PROBLEM REQUIREMENTS —
Begin with the line holding "Task: Click the Buy Now on Amazon button" and end with the last line of the records below. Set down exactly those lines and leave out every picture.

--

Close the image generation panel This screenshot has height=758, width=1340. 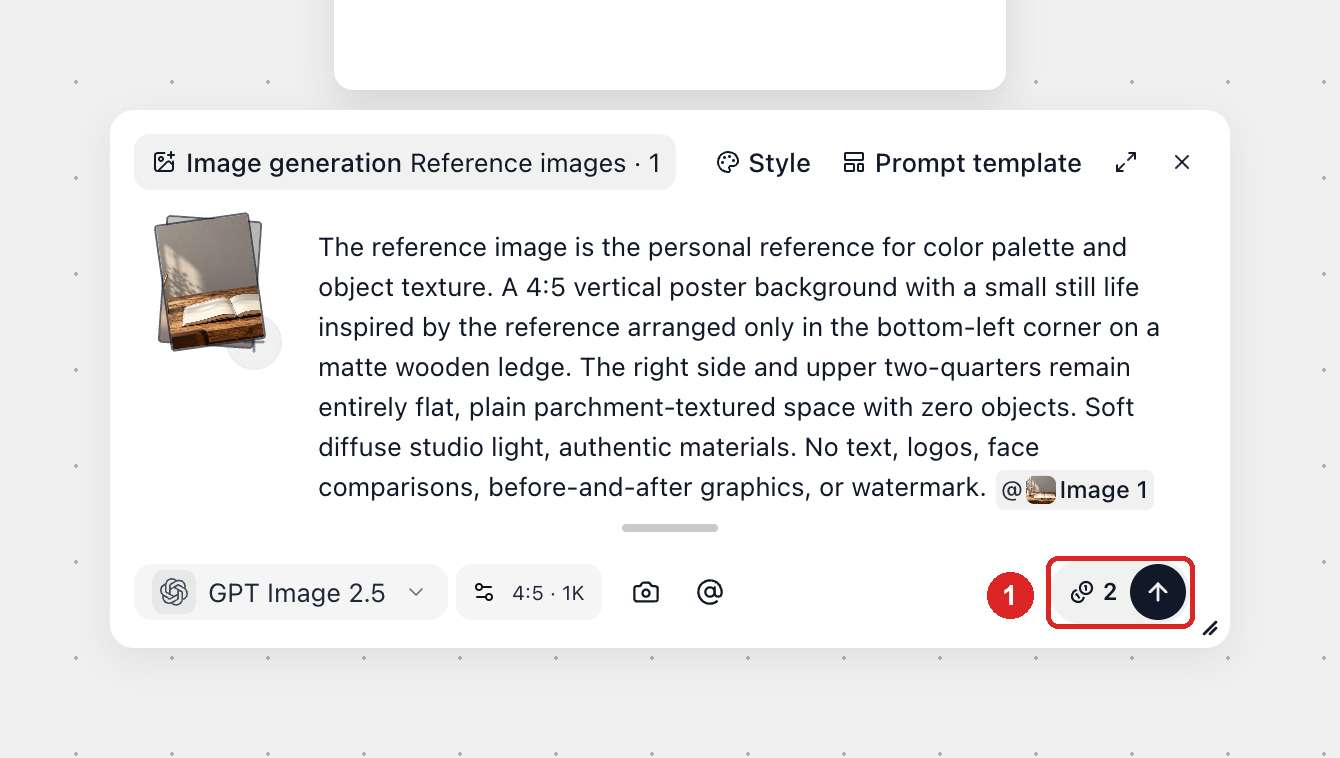(1182, 162)
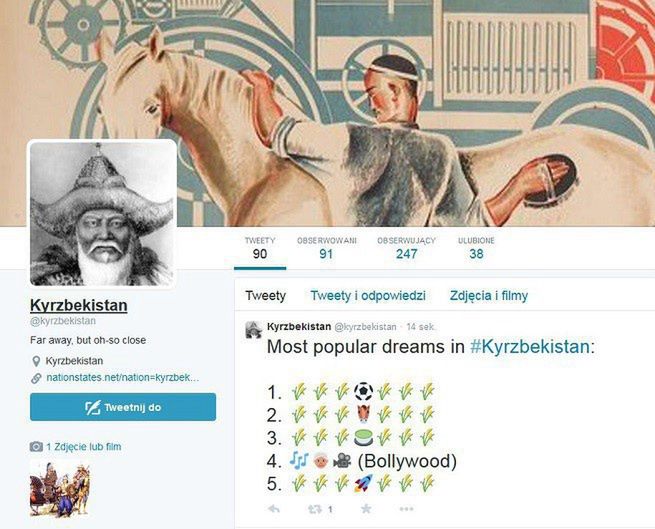
Task: Click the camera icon beside Zdjęcie lub film
Action: click(36, 447)
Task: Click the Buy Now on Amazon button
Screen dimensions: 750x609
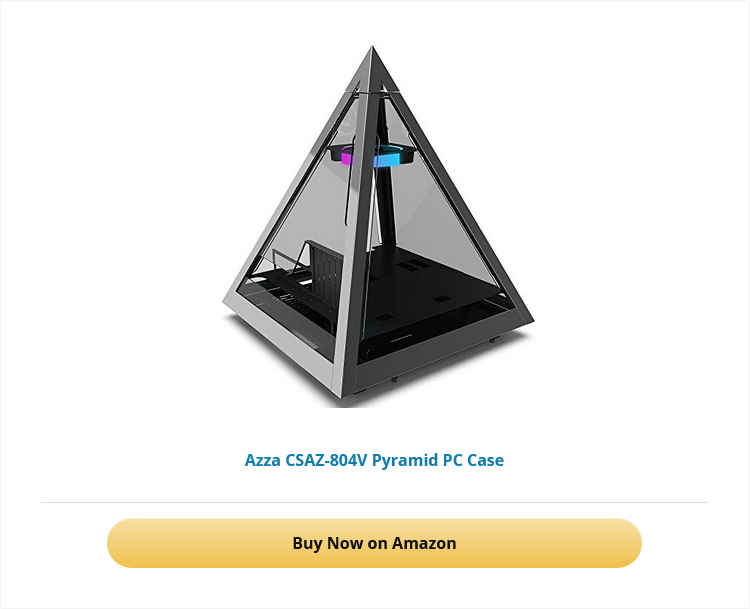Action: pos(374,543)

--

RESULT OF THIS TASK —
Task: Click the Buy Now on Amazon button
Screen dimensions: 750x609
Action: pos(374,543)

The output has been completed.